What would a progressive Milton Friedman say?

Or, to put the question more clearly: If a progressive today were to write a book like Milton Friedman’s Capitalism and Freedom, what would it say?

The politics posts on this blog will be, in part, an attempt to think through some future intellectual directions for the American left. The blog occupies a relatively neglected but I think important part of the political conversation among American progressives. On the one hand, the blog is concerned with electoral politics and practical, plausible, short-term to medium-term policy changes—as opposed to the radical left of Occupy Wall Street, anarchism, and parts of humanities academia in the United States. On the other hand, the blog is interested in thinking about bold ideas that push at the outer limits of what is politically plausible in America today—as opposed to those center-left institutions that are more concerned with immediate electoral calculations than intellectual and political change.
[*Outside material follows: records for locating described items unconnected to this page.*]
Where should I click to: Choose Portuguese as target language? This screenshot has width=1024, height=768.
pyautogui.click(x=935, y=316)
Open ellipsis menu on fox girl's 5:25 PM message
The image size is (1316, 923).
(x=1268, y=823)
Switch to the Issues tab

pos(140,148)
As Occupy Wall Street showed, the American left can benefit from radical voices; and there is always a need for tactical thinking by insiders about the next election. But this blog is concerned with different questions.

Before turning to the particular question at the top of this post, a little intellectual background. The next few posts offer a brief recapitulation of a probably familiar historical narrative about where we are now in American politics, and how we got here. You can hear variations on this story from historians like Sean Wilentz, essayists like GeorgePacker, lawmakers and reformers like Elizabeth Warren, economists like Paul Krugman, and many other sources of progressive thought.

In a nutshell, the story goes like this: The Reagan Era is drawing to a close, but nothing has replaced it yet.